Adapt
We consider moving from doing to being after school and therapy meetings to shape a mindful year ahead.
Dear fellow parent,
Last week in our Engage newsletter we mentioned further ways of being at school and therapy meetings. Ground, Reframe, Name. I am staying with this, I have met with parents and friends who are going into or have had meetings with schools and clinics in preparation for the year ahead.
This week I want to take about how we:
Adapt
So, the meeting is finished. Goals have been written, timelines set, new forms in your inbox. It’s tempting to rush straight into the next round of doing — printing, emailing, reorganizing the calendar.
But adaptation also happens after the meeting, in the way we choose to carry it forward. It’s less about the speed of our response, more about the vision we hold for the year ahead.
What if you gave yourself permission to pause first? To root the year not only in tasks, but in being?
Here’s a simple way to begin:
Ground yourself: Before sending a single email or writing up a schedule for completing therapy programmes, or planning homework routines, take three slow breaths. Notice your shoulders.
Remind yourself: I am not only a manager of services. I am a parent who knows my child deeply.
Name your vision: Jot down a few sentences for yourself: What do I want this school year to feel like for my child? For our family? For me?

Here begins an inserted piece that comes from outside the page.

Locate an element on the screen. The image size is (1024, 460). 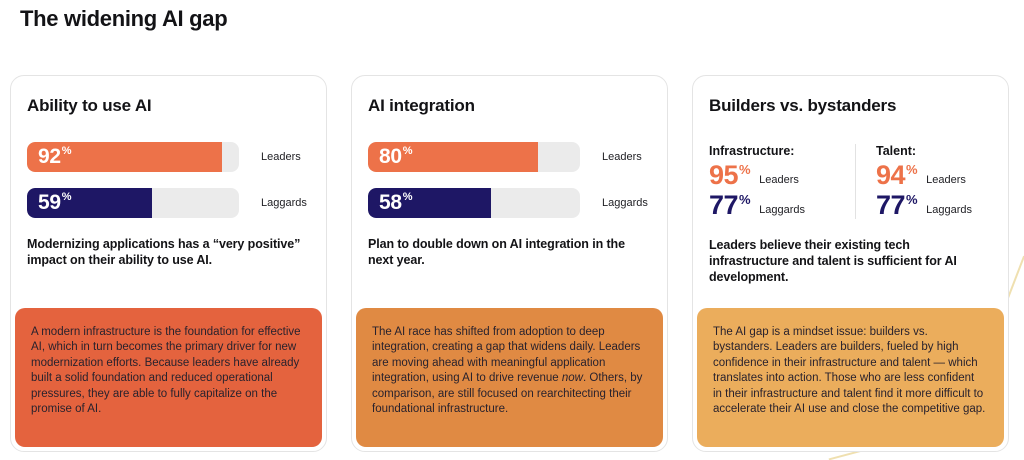
bar-track: 58% is located at coordinates (474, 203).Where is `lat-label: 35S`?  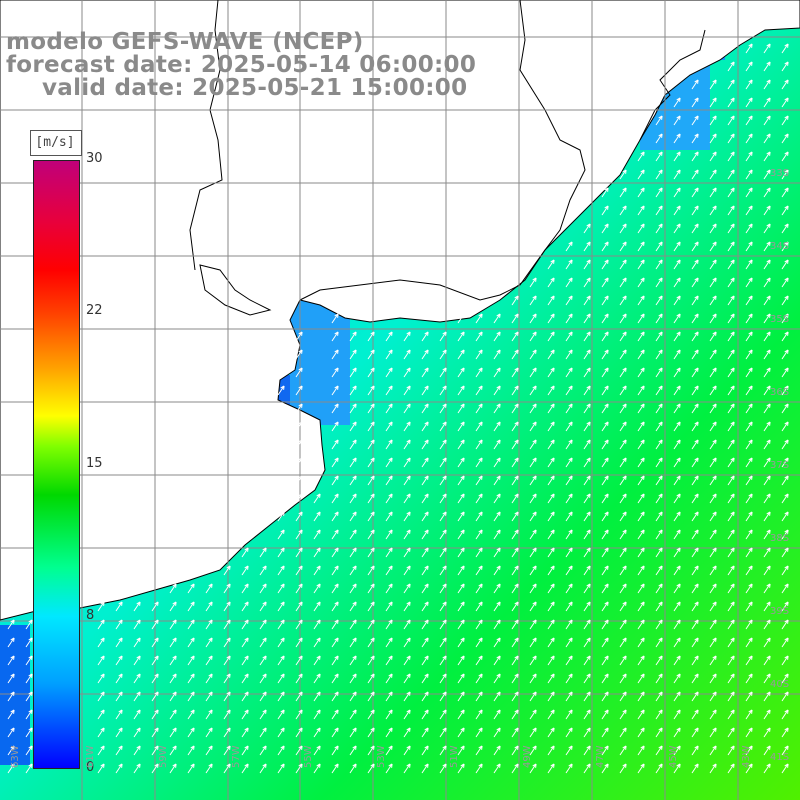
lat-label: 35S is located at coordinates (780, 320).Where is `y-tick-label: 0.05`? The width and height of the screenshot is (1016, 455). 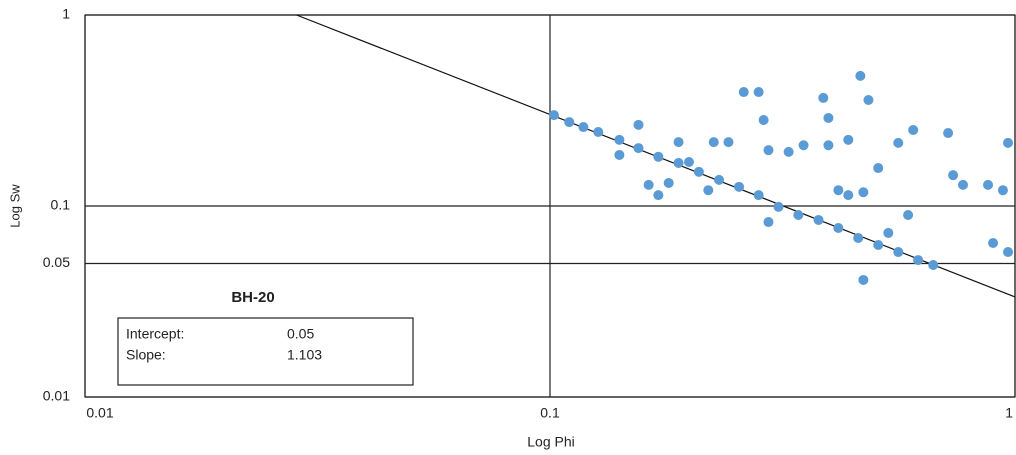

Choose one anchor: Pick a single theme — maybe “creating a habit of asking for help,” “building confidence,” or “steady routines.” Let this be your compass when the paperwork starts to scatter your attention.
Bring it back to your child: Share one strength-based sentence with them: “I love how you are able to keep track of your homework and books for school everyday.” Let them hear their own strengths echoed back in ways they can carry.
These small acts of being are what make the difference between a year that is only managed and a year that is also lived.
Try this:
After your next meeting, schedule a 15-minute “What I want the next few months to look like pause.” Put it on the calendar, just like the appointments. Use it to write, or simply sit with your child. Out of that pause, choose one guiding word or phrase for the term/year. Write it at the top of your calendar. Let it shape the doing that follows.
Adapting is not just bending to what’s required. It’s choosing how you — and your child — will be in the midst of it.
A Glimpse Ahead:
Next time, we’ll step into Discover: An Seomra Ciúin — a quiet room for listening, noticing, and finding new ways forward.
Until then:
One breath for your vision.
One breath for your child’s gifts.
And one breath for the year you are shaping together.